05.03.2021

Systeme mit einer einzigen Anlaufstelle im internationalen Online-Handel

Ab 1. Juli ändern sich die Regeln in Ungarn wesentlich

Die Europäische Kommission stellte in den vergangenen Jahren ein Paket an Rechtsnormen zusammen, das – unter anderem mit der Ausweitung der Systeme mit einer einzigen Anlaufstelle – die Regulierung des Online-Handels reformiert. Die Mehrzahl der einen Teil des Pakets bildenden Richtlinien und Verordnungen tritt am 1. Juli 2021 in Kraft und von diesem Zeitpunkt an gelten auch die ins Umsatzsteuergesetz implementierten verbundenen Regeln. Da das Regelwerk des internationalen Online-Handels ab 1. Juli fast völlig auf neue Grundlagen gestellt wird, ist es nicht von Nachteil, wenn sich die Betroffenen eine geraume Zeit vorher auf die bedeutenden Änderungen vorbereiten. Im Folgenden weisen wir auf die für Ungarn wichtigsten steuerrechtlichen Änderungen des internationalen Online-Handels und des Fernverkaufs hin.

Wichtigste Elemente der neuen Regelung 

Das Ziel der Europäischen Kommission war die Vereinheitlichung und Vereinfachung der den Online-Handel betreffenden Umsatzsteuerregeln.

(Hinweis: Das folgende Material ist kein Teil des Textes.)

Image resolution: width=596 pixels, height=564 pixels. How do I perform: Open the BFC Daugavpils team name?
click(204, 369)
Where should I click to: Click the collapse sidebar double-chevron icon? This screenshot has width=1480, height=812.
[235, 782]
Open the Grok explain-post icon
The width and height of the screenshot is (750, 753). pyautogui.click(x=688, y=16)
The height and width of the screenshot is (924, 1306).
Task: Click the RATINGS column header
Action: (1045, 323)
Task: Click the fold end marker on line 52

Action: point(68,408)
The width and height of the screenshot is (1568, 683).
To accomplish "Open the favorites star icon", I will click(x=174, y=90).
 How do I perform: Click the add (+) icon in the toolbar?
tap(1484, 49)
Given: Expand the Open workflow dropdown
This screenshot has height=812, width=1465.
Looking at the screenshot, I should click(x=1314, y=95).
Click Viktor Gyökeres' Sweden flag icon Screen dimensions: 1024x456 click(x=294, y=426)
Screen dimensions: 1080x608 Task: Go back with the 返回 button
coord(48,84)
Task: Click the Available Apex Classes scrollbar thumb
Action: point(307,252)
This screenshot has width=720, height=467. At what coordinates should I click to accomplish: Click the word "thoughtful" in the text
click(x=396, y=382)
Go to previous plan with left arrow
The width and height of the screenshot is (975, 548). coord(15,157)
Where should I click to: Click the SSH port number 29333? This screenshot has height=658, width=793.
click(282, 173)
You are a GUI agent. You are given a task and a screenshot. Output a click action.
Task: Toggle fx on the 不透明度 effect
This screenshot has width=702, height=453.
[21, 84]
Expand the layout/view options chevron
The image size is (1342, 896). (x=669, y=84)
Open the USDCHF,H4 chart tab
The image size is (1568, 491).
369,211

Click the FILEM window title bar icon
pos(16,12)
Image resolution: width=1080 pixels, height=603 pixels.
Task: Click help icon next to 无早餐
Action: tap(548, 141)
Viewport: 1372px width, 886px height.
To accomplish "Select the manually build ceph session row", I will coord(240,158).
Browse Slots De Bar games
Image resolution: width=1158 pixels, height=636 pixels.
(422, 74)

Damit würde der grenzüberschreitende Handel grundlegend leichter und wettbewerbsneutraler gemacht werden und auch die administrativen Lasten der Unternehmen würden sinken. Die wichtigsten Elemente der neuen Regelung sind:

  • Ausweitung des Anwendungsbereichs der Systeme mit einer einzigen Anlaufstelle,
  • Umgestaltung der Regeln des Produktimports (Importsystem mit einer einzigen Anlaufstelle, Aufhebung der Steuerfreiheit für geringwertige Importsendungen unter 22 EUR),
  • in bestimmten Fällen Einbeziehung der elektronischen Plattformen (Vermittler) in die Besteuerung,
  • Änderung des Begriffs des Fernverkaufs.
Ausweitung des Anwendungsbereichs der Systeme mit einer einzigen Anlaufstelle

Das gegenwärtig gebräuchliche System mit einer einzigen Anlaufstelle ist das sog. MOSS-System (Mini One Stop Shop), das bei im Fernabsatz erbrachten Dienstleistungen (Telekommunikations-, elektronischen sowie Rundfunk- und audiovisuellen Leistungen) angewendet werden kann. Ab 1. Juli ändert sich der Name des MOSS-Systems in OSS-System und sein Anwendungsbereich wird um alle an nicht steuerpflichtige Personen erbrachten Leistungen, deren Erfüllungsort sich im Mitgliedstaat des Verbrauchs befindet, sowie um den Fernverkauf erweitert. Innerhalb des OSS-Systems können wir ein EU- und Nicht-EU-System mit einer einzigen Anlaufstelle unterscheiden, unabhängig davon, auf welche Geschäfte diese angewendet werden können. Außerdem entsteht ein gesondertes System mit einer einzigen Anlaufstelle für den Fernverkauf von Produkten mit einem Einzelwert von höchstens 150 EUR, die aus einem Drittland eingeführten wurden: das IOSS-System (Import One Stop Shop).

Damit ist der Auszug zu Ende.